VwGH vom 19.04.2016, Ra 2014/01/0216
Betreff
Der Verwaltungsgerichtshof hat durch den Vorsitzenden Senatspräsident Dr. Blaschek und die Hofräte Dr. Kleiser, Dr. Hofbauer und Dr. Fasching sowie die Hofrätin Dr. Reinbacher als Richter, im Beisein der Schriftführerin Mag. Berger, über die Revision des M A in Z, vertreten durch Dr. Gerhard Mory, Rechtsanwalt in 5020 Salzburg, Wolf-Dietrich-Straße 19/5, gegen das Erkenntnis des Bundesverwaltungsgerichts vom , Zl. W105 1425759-1/5E, betreffend eine Angelegenheit nach dem Asylgesetz 2005 (belangte Behörde vor dem Verwaltungsgericht: Bundesamt für Fremdenwesen und Asyl), zu Recht erkannt:
Spruch
Das angefochtene Erkenntnis wird wegen Rechtswidrigkeit infolge Verletzung von Verfahrensvorschriften aufgehoben.

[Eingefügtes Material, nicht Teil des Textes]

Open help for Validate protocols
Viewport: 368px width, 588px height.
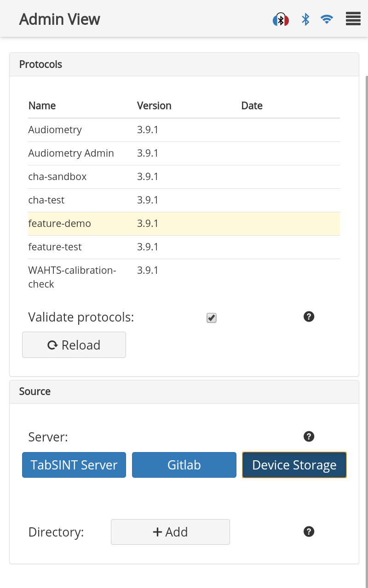(x=309, y=317)
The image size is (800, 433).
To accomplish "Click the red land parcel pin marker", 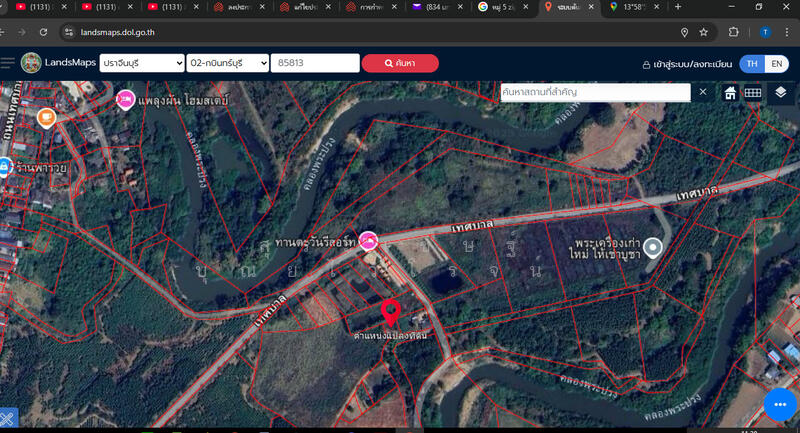I will [391, 313].
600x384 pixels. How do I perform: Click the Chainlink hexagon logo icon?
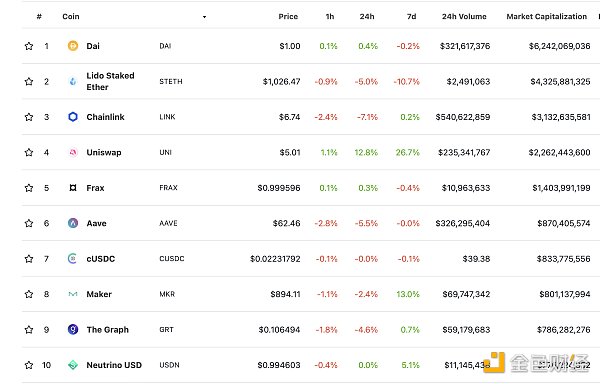73,117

Der Bund hat dem Revisionswerber Aufwendungen in der Höhe von EUR 1.106,40 binnen zwei Wochen bei sonstiger Exekution zu ersetzen.
Begründung
1 Der Revisionswerber, ein somalischer Staatsangehöriger, stellte am einen Antrag auf internationalen Schutz und brachte vor, Mogadischu aus Angst vor einer Zwangsrekrutierung durch die Al-Shabaab verlassen zu haben. Diese hätten bereits seinen Bruder getötet.
2 Mit Bescheid vom wies das Bundesasylamt (nunmehr Bundesamt für Fremdenwesen und Asyl) den Antrag des Revisionswerbers auf internationalen Schutz gemäß §§ 3 Abs. 1 und 8 Abs. 1 AsylG 2005 ab und wies den Revisionswerber gemäß § 10 Abs. 1 AsylG 2005 nach Somalia aus.

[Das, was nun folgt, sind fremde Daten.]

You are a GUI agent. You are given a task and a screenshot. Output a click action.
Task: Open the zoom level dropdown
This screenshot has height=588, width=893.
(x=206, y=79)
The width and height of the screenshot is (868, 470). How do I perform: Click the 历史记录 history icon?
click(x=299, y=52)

3 Begründend führte das Bundesasylamt zusammengefasst aus, der Revisionswerber habe in seiner Einvernahme angegeben, lediglich ein einziges Mal im Jahr 2009 von Mitgliedern der Al-Shabaab angesprochen worden zu sein. Bis zu seiner Ausreise im September 2011 sei er von dieser Gruppierung weder verfolgt noch bedroht worden. Der Revisionswerber habe keine asylrelevante Verfolgungsgefahr dargelegt. Auch bestehe für ihn im Falle seiner Rückkehr kein "real risk" einer Verletzung von Art. 2 EMRK, Art. 3 EMRK oder der Protokolle Nr. 6 oder Nr. 13 zur Konvention. Es könne nicht festgestellt werden, dass dem Revisionswerber in seinem Herkunftsland die Lebensgrundlage gänzlich entzogen gewesen wäre oder er bei seiner Rückkehr in eine existenzbedrohende Notlage geraten würde. Der Revisionswerber verfüge in seiner Heimat nach eigenen Angaben über familiäre Anknüpfungspunkte. Er habe die Schule besucht, sei als Gelegenheitsarbeiter tätig gewesen und habe unter guten finanziellen Umständen gelebt. Es sei daher davon auszugehen, dass der Revisionswerber nach seiner Rückkehr seinen Lebensunterhalt durch die Ausübung einer Erwerbstätigkeit selbständig bestreiten und so für die Deckung seiner Grundbedürfnisse sorgen könne. Auch könne er sich entsprechend der somalischen Tradition auf die Unterstützung seiner Verwandten verlassen.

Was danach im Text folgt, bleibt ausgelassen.